De impulso entrei no supermercado e aí é que a asneira foi total: comprei uma embalagem de gelado de chocolate preto belga da Haagen Dazs, que me perdoe o Santini mas desde que não tinham chocolate preto belga desceram completamente na minha consideração; comprei dois litros de sumo de laranja quando tenho por obrigação comer uma ou duas laranjas, descascadas por mim e comidas lentamente para não ingerir calorias a mais; depois vi uma romã lindíssima, o fruto mais caro à vista, e não resisti, acho que vou embalsamá-la: à romã e ao ratinho, se é que não foi trompe d´oeil. E ainda, e ainda, mais uma tablete de chocolate preto, espesso e negro, suculento e tentador que deve render 10.9999 calorias. A lista não termina aqui, mas vou poupá-los a tanta asneira.
É pena a vaca, perdão, a valquíria, andar de novo desaparecida, senão enfiava-lhe o chocolate preto, o ratinho e a romã pelas goelas a ver se amansava.
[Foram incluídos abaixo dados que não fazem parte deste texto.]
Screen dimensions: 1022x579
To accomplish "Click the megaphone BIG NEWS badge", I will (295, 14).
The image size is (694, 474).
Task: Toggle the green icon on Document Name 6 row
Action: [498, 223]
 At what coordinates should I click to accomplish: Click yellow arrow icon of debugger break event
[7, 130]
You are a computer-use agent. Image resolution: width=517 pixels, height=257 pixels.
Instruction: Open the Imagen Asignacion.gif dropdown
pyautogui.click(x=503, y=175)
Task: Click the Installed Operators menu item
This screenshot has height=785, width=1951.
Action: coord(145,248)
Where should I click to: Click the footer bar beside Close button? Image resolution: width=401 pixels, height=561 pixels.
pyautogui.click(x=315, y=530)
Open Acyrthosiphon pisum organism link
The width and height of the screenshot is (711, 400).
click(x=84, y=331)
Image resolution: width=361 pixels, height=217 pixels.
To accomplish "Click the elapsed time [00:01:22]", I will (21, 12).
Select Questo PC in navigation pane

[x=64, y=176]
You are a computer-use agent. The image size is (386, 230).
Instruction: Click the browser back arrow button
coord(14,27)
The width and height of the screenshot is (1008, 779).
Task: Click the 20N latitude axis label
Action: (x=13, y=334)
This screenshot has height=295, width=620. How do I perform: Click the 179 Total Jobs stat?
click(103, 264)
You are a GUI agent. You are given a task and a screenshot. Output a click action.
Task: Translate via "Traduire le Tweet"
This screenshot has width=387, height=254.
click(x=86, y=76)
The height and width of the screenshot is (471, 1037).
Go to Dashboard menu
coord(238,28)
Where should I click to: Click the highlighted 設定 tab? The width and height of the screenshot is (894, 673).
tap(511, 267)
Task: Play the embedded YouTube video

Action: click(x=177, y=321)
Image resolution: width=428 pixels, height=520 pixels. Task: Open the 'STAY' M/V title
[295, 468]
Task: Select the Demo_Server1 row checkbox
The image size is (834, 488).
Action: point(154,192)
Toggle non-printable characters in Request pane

Não sei se hoje me perdoo. Nem desço as escadas, o frigorífico fica demasiado perto, vou-me fechar no quarto com o ratinho a rir-se de mim!
18h30
“Leve-me daqui o urso, leve-me daqui o urso, hoje já estou farto de ursos!”
Mas é que a coisa não ficou por aqui. Com o estropício da mudança da hora os dias enganam. Quando pensava que podia, descansadamente, continuar as peripécias do meu novo livro, – agora ando com a Josefa às voltas -, liga-me a Helena, a secretária do meu pai, a dizer que me estava a enviar o seguro do carro por email e para eu imprimir e ir pôr no vidro porque já andava sem seguro. Vai daí, e sabendo o que a casa gasta, perguntou-me se já tinha levado o carro à inspecção. Que não, disse eu atarantada, ainda há pouco levei o carro à inpecção. Que nada, expirava hoje, dizia ela, aflita. Veja a matrícula do carro! Isto é de uma estupidez atroz mas tenho o carro há mais de 10 anos e ainda não decorei a matrícula. Não sei, não me interessa, nem penso nisso. Só me lembro das letras, os números é uma nebulosa. Quase nem pego no carro, prefiro o comboio, andar a pé ou de avião, sei lá! Pois, hoje acabava o prazo para a inspecção. E o selo? Qual selo?, pergunto eu. Ai meu Deus que anda sem selo há um ano. Oh meu Deus, que ando sem selo há um ano.
PUBVou a correr, sem carteira sem nada, de chinelos, directa que nem um fuso ao Sr. Luís, o mecânico da Infante Santo.
O homem deitou as mãos à cabeça: “Isto é mulheres, dão-me cabo da cabeça, guardam tudo para a última da hora!”. Estava lá uma senhora com ar comprometido, a olhar para mim com ar cúmplice!
“Já vai pagar o selo com multa! Amanhã vá sem falta às Finanças! Deixa ficar a chave de casa?! Tome lá a chave de casa! E leve-me daqui o urso, leve-me daqui o urso, hoje já estou farto de ursos!”
“Não é um urso, é uma rena!”, disse eu abespinhada, olhando para o peluche que tinha trazido do Canadá e onde penduro as chaves para não as perder.
“Para mim é tudo ursos! Leve-me o urso e amanhã vá pagar o selo!”